The president should say he looks forward to the day when the great Iranian people has leaders concerned with the welfare of ordinary Iranians. He would recall 2009, when brave Iranians, protesting fraudulent elections, took to streets, shouting "Death to the dictators!" and asking: "Obama, are you with us or against us?" He would acknowledge that he wishes he had answered without equivocation.
Finally, he would reaffirm that it is "unacceptable" for Iran's current rulers to have nuclear weapons He would reiterate what he said in accepting his Nobel Peace Prize: "(T)hat force is sometimes necessary is not a call to cynicism — it is a recognition of history, the imperfections of man, and the limits of reason." Should Iran's rulers leave Americans no alternative, Obama would emphasize, they will bear the responsibility.
Such a speech should be followed by other measures in support of Iranians willing to take the risks necessary to replace a regime that has failed domestically, a regime that has been at war with the U.S. since it seized our embassy in 1979; a regime that four years later instructed Hezbollah to suicide-bomb the U.S. Marine barracks in Beirut; a regime that has facilitated the killings of hundreds of Americans in Iraq and Afghanistan; a regime that plotted to blow up a restaurant in Washington, D.C., just last year.

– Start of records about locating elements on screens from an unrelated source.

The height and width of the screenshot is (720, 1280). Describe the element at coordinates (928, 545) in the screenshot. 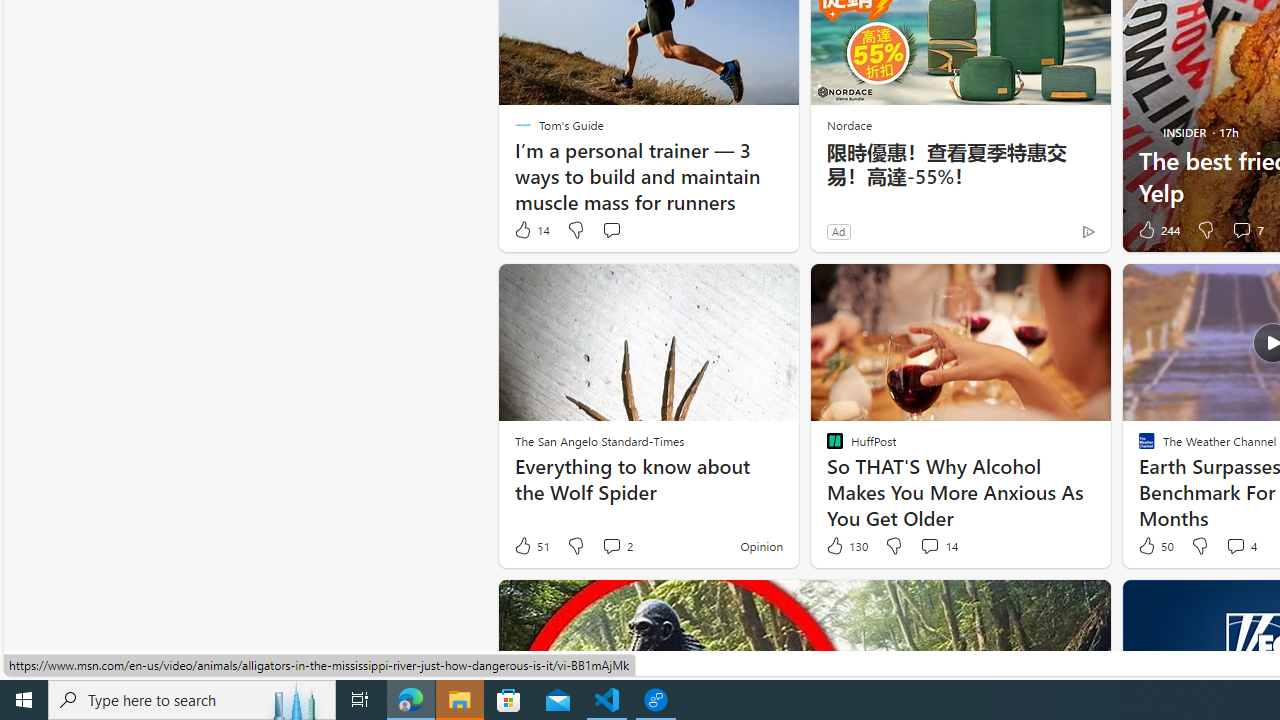

I see `'View comments 14 Comment'` at that location. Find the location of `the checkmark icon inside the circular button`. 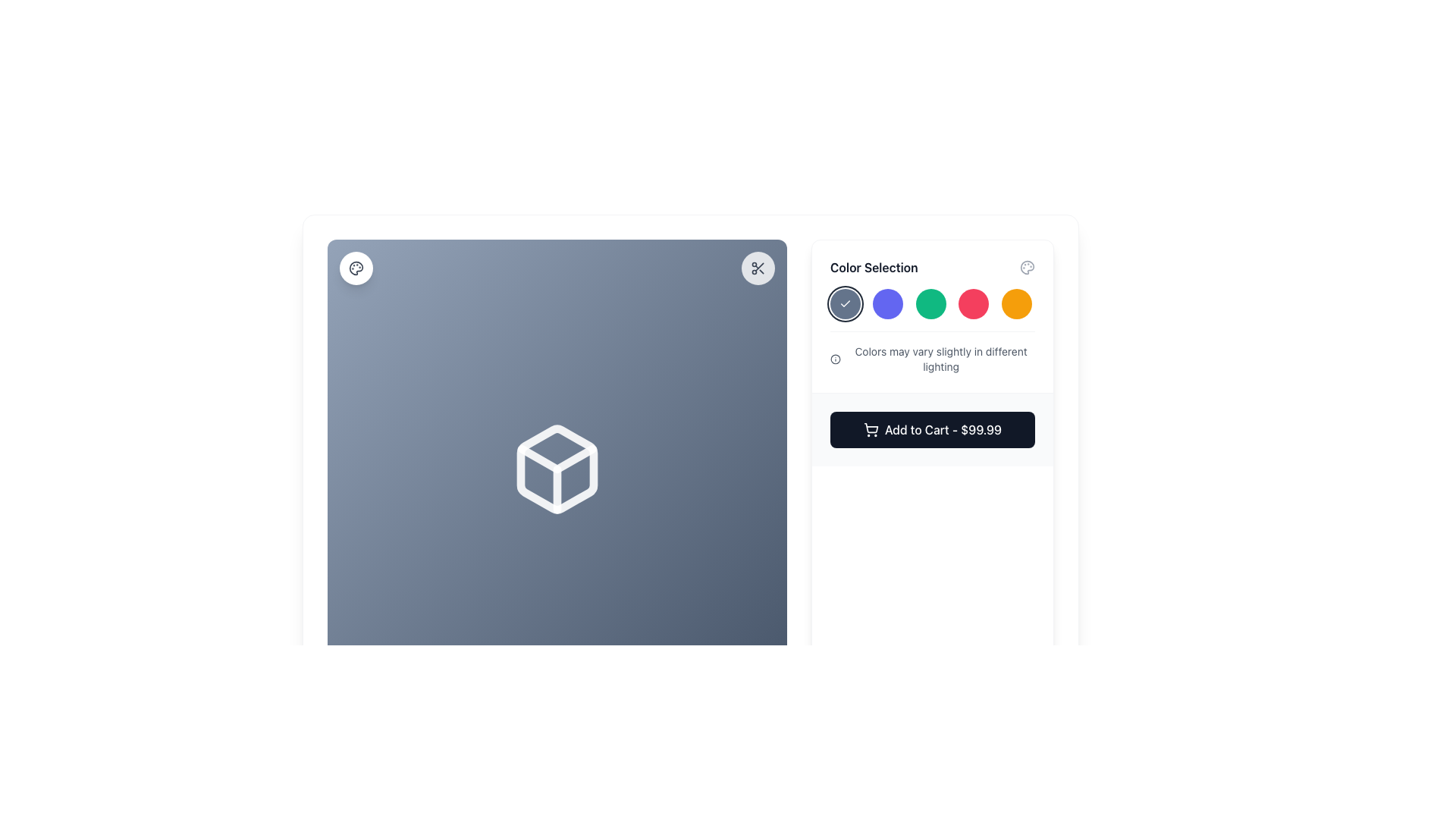

the checkmark icon inside the circular button is located at coordinates (844, 304).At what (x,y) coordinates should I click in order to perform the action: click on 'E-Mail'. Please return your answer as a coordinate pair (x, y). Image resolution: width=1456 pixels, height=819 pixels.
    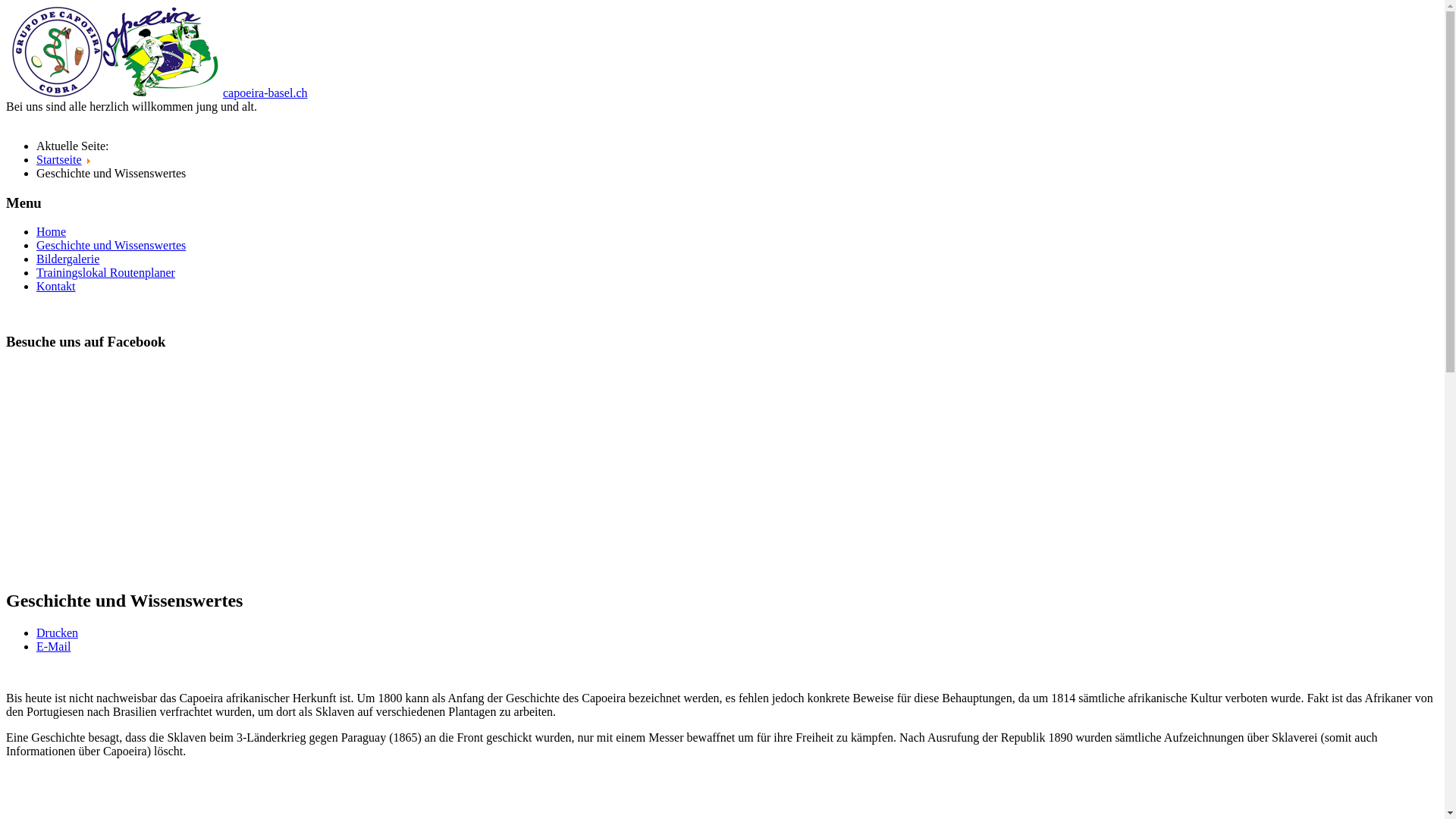
    Looking at the image, I should click on (53, 646).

The real Iranian problem is not nuclear weapons, any more than the real problem in Europe in the 1940s was Zyclon B. The real problem is the Jihadist regime that embraces a doctrine of Islamic supremacy, bellicosity and oppression.
As sanctions bite more deeply, and Iran's rulers talk threateningly of the West's "disappearance" while illegally assembling weapons that could facilitate achieving that goal, the least an American president should do is explain to the Iranian people the crisis their rulers are fomenting.